Ein Projekt der Synagogen-Gemeinde Köln und der Landesverbände
der Jüdischen Gemeinden von Nordrhein und Westfalen-Lippe
durchgeführt vom NS-Dokumentationszentrum der Stadt Köln
Lebensgeschichten jüdischer Zuwanderer aus der ehemaligen Sowjetunion
in Nordrhein-Westfalen

Истории жизни еврейских иммигрантов, приехавших из бывшего Советского Союза и поселившихся
в федеральной земле Северный Рейн-Вестфалия
  1. Mein Vater wurde in die Armee einberufen, die Mutter und wir blieben in der Stadt. Ich war die Älteste. Wir konnten nicht in die Evakuierung gehen. Am frühen Morgen des 1. August kamen Panzer in unsere Stadt.

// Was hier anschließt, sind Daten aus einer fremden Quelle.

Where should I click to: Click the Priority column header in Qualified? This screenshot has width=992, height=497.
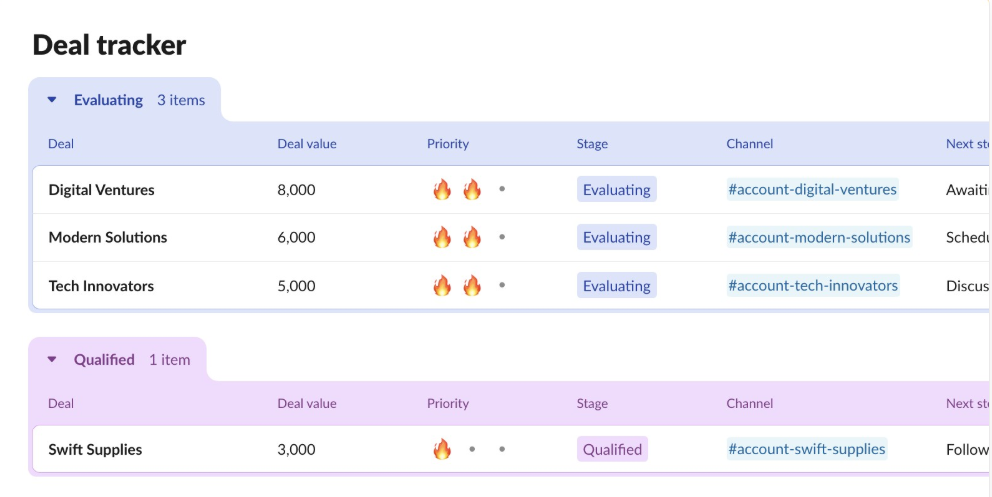[448, 403]

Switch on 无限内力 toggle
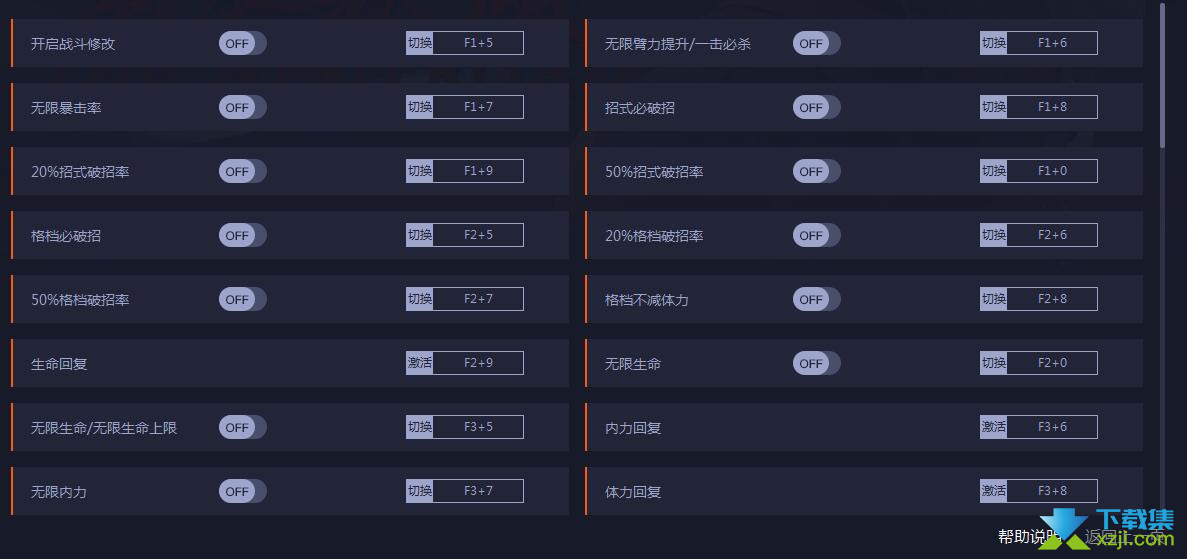(x=242, y=492)
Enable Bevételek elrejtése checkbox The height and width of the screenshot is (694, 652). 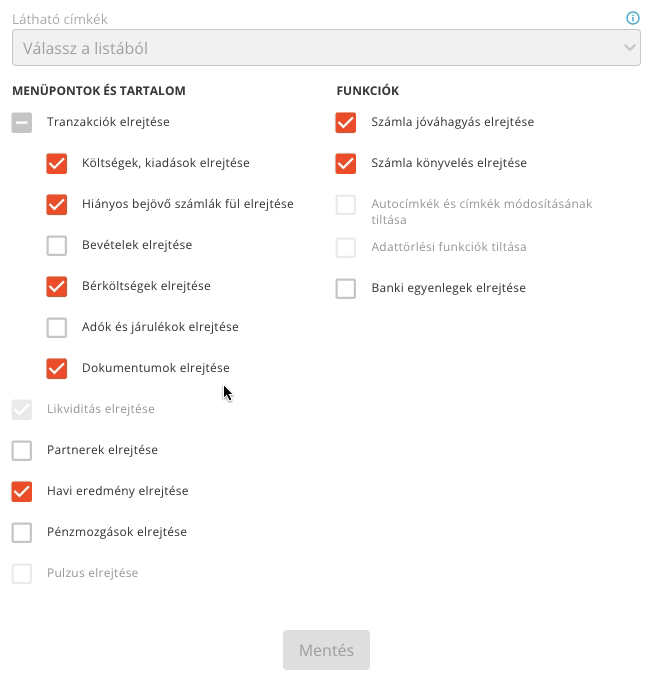57,246
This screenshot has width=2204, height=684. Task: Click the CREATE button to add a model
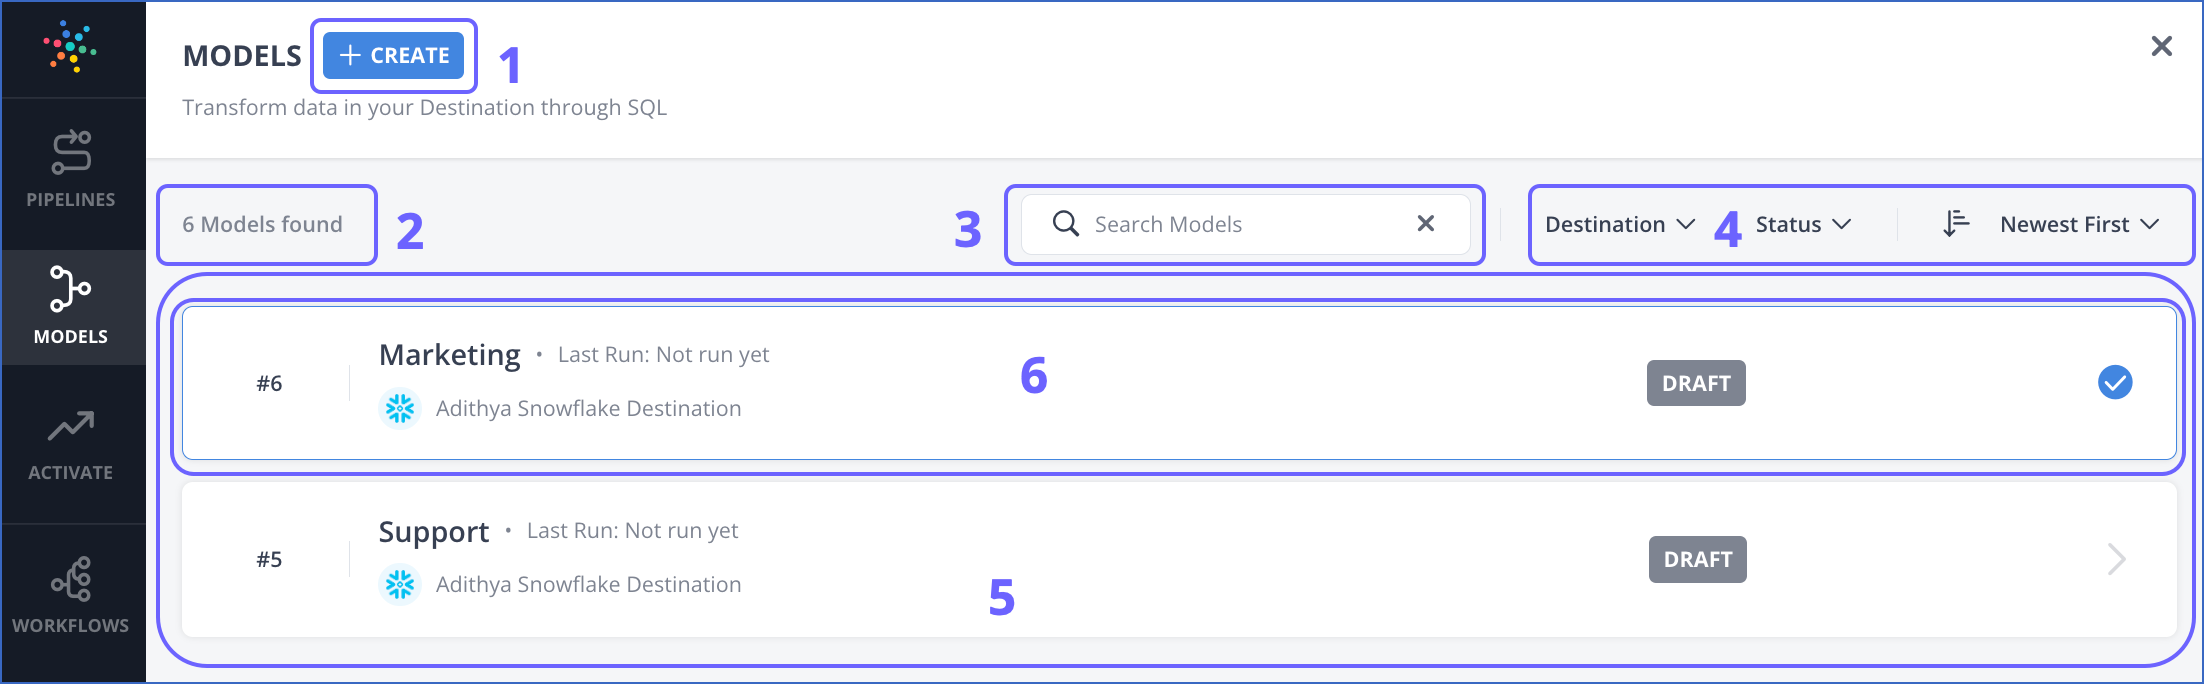[393, 56]
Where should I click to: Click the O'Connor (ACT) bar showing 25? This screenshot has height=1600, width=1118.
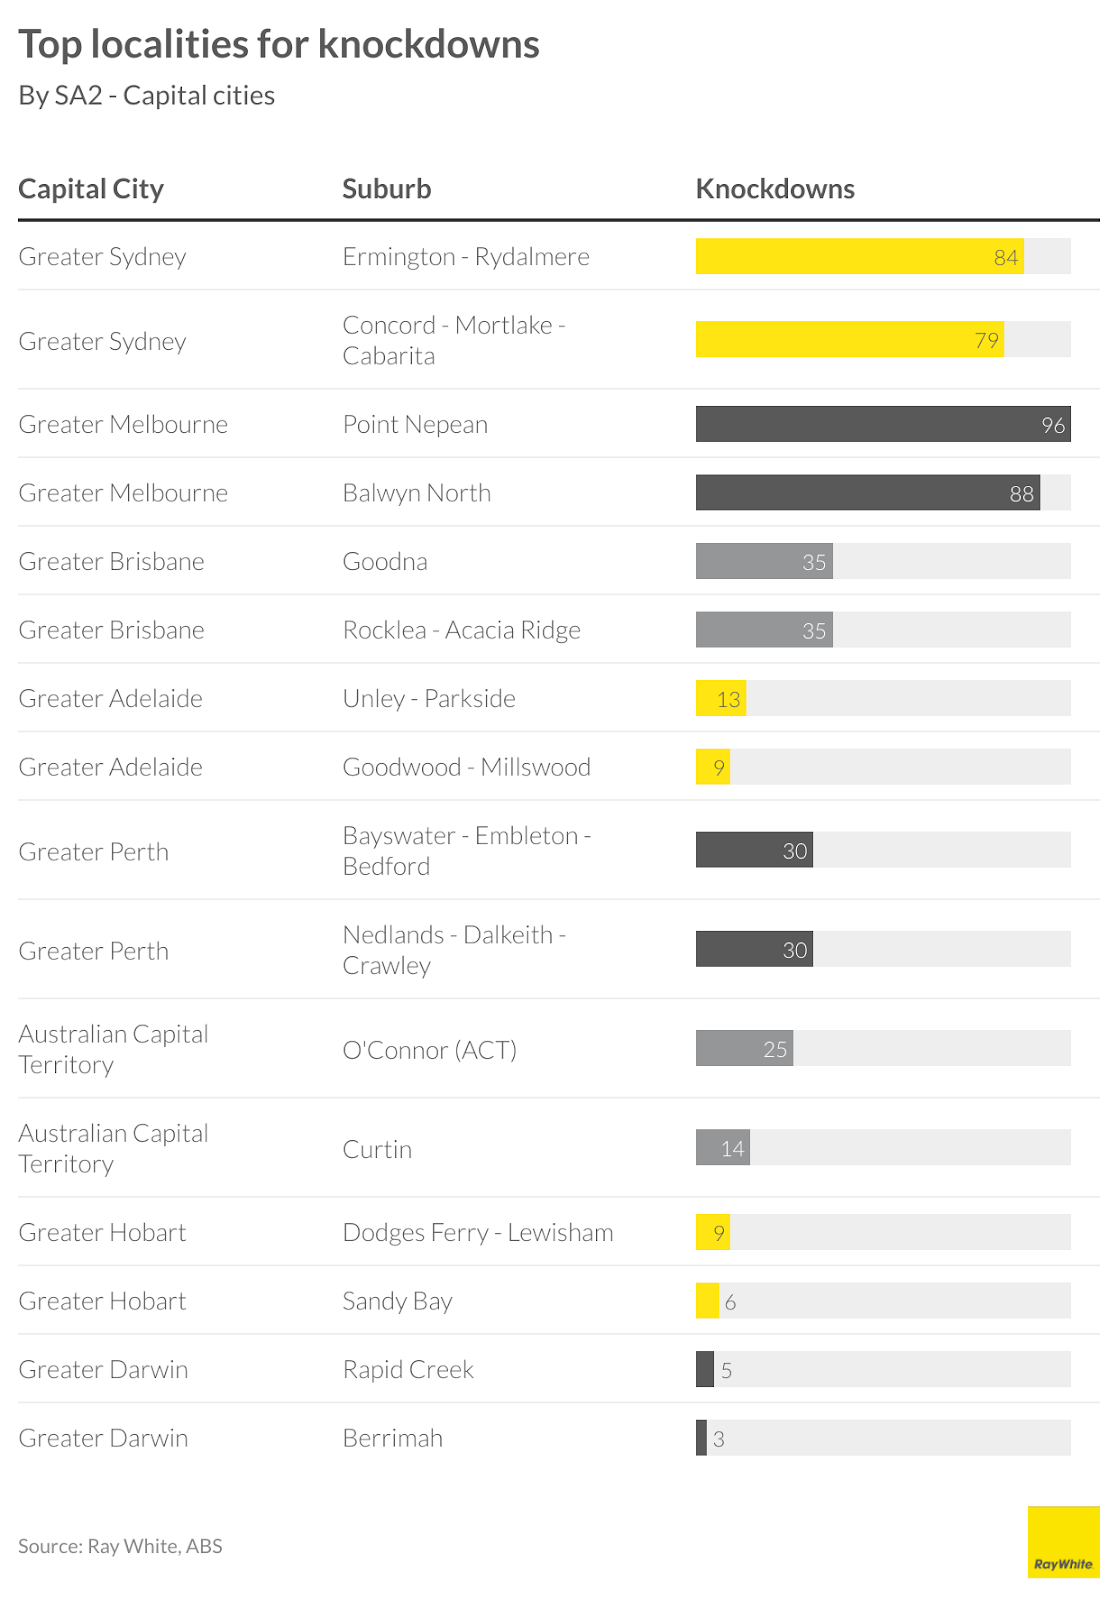(x=744, y=1048)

  2. Zunächst machten wir uns allerdings keine Gedanken. Meine Mutter sagte… Sie hatte den Krieg 1914 erlebt. Sie sagte: „Die Deutschen haben uns nicht angerührt. Der Vater ist kein Parteimitglied, ich auch nicht und du bist nicht im Komsomol. Also werden wir nicht angerührt.” Die Infanterie marschierte durch, sie rührte uns nicht an.
  3. Im Gegenteil, sie behandelte uns normal. Aber einige Tage später kamen Polizei und Gendarmerie. Als Stadtkommissar wurde unser Schuldirektor Marzyn eingesetzt. Und überall hingen Bekanntmachungen auf Russisch und Deutsch.
  4. Die (jüdischen) Bewohner der zentralen Straßen mussten binnen zwei Tagen in folgende drei Straßen umziehen: Wostotschnaja, Nekrassowa und Schalom Alejchem. Unsere Stadt ist alt, da gab es viele Juden. Auch die Juden aus Winniza, Tschechien und Polen kamen hier hin.
  5. Dort gab es bereits Pogrome, so flüchteten viele zu uns. Und die Deutschen… Wir blieben in unserem Haus in der Wostotschnaja-Straße, und in das Haus zogen dann ca. zehn Familien ein. Jeder versuchte ihnen zu helfen, sie bei sich unterzubringen, damit sie nicht auf der Straße erschossen werden.
  6. So wurde ein Ghetto in diesen drei Straßen eingerichtet, unter Bewachung der Polizei und deutschen Gendarmerie. Wenn jemand hinausging, um auf dem nahen Markt etwas zu kaufen, wurde er gleich geschlagen oder erschossen.